Saturday, October 2, 2010

Diana Rhoten: "We are not waiting on superman, we are empowering superheroes"




I have been reading about the movie "Waiting for Superman" which is about schools in the U.S. Although I have not seen it, Diana Rhoten writes about it in one of the most thoughtful posts I've read in a while. I would really urge you to check out her entire post, I have added her blog to my feeds and look forward to more.

According to Rhoten, the main message of the movie is that the education system in the U.S. is failing kids and their families left and right. Furthermore, the movie claims that the adults in the system – particularly, the teachers unions – are responsible for letting the public-school system devolve to the state of crisis it’s in today.

According to Rhoten, all of the recommendations the movie makes for fixing schools have been tried before and they haven't worked.

She says, "I believe we need to reframe the problem and the conversation, from one about re-forming schooling to one about re-thinking education and re-imagining learning." Her plan to re-think involves three assumptions (see her blog for full text).

Assumption 1:

"The future of education is about learning not schooling. If we continue to limit our thinking about education to 28 students,1 teacher,1500 square feet between the hours of 8 to 3, we are condemning today’s fourth graders to exactly the same educational experience that I got in 1976, that my father got in 1946, and that his father got in 1916.

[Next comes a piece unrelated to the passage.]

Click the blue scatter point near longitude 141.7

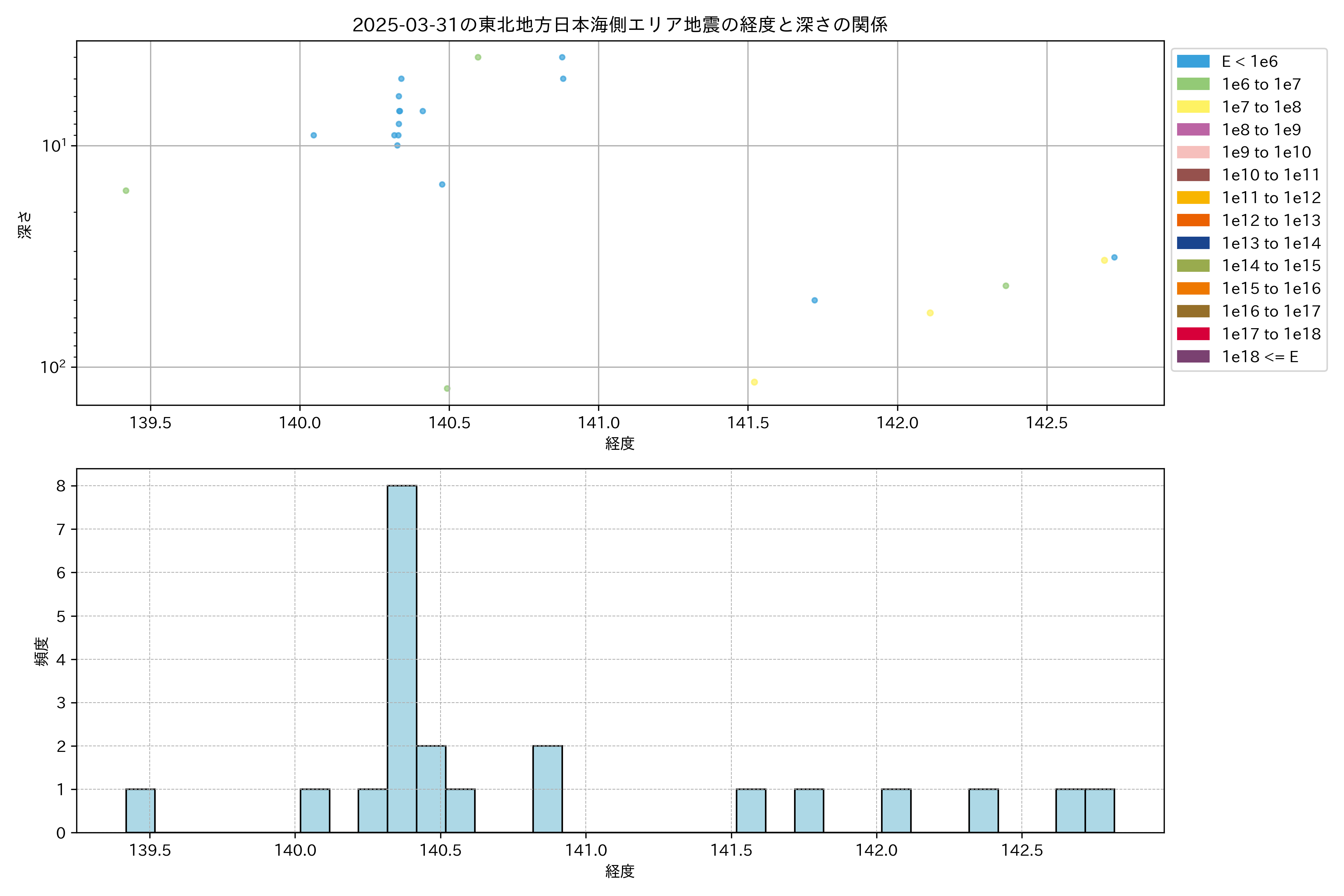814,301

And, as long as we constrain ourselves to thinking about education in terms of these traditional parameters of schooling and not frame the conversation about learning as something that happens anywhere, anytime, by default we limit our ability to imagine alternatives that could actually get us out of the crisis we’re in today."

Many others have said that the same thing.

Assumption 2:

"Technology is not an end in itself but a means to an end, and that end is better learning....

.... to date most of technology applications in the education sector have been about increasing the efficiency of institutional schooling rather than improving the efficacy of individual learning. But, what if we designed new technologies for the learner rather than the school administrator?"

I believe that we are talking about a change in the culture of schools. My own experiences prove that even realizing culture changes within my own classroom are not easy.

Assumption 3:

..."We don’t believe in simply throwing technology over the fence and seeing what happens....

...Our vision of technologically enabled learning is not one of the lone child sitting at her desktop (or laptop) passively consuming PDFs or browsing Web pages. We believe the potential of technology for learning is much greater. We believe its power resides in its ability to deliver active and interactive experiences where a learner participates in the very construction of knowledge by crafting and curating, mixing and re-mixing information with digital tools, a process which can be and should be greatly augmented by online and offline social interactions between friends, in a community of peers, or an extended network of people (both professional and amateur) who share her interests."

She gives her three aspirations.

Aspiration 1:

"We want to be disruptive in our work. Our goal is to “shock the system” by bringing to light concrete, real life, radical examples of what the future of learning could really look like. Both in terms of the technological tools and the social contexts. If we are doing business as usual, we will have failed. "

Aspiration 2:

"We see our work as taking place on the edges....Better to demonstrate what could be than to wait for what might be."

Innovation often means initial failures.

Aspiration 3:

"We want to work with thinkers and doers, makers and movers beyond the “usual suspects.”Our success depends on our ability to recruit talented folks who haven’t necessarily considered themselves stakeholders in the system before and to engaging their expertise, their insights, and their resources to solve this problem."

She goes on to say that people working in the system are needed and important as well. In my opinion, it's about time we listened to and empowered the innovators or our public schools will be the subject of the next high profile movie.

1 comment:

  1. This looks and sounds very interesting. I am trying to track this film down so I can watch it. Very powerful.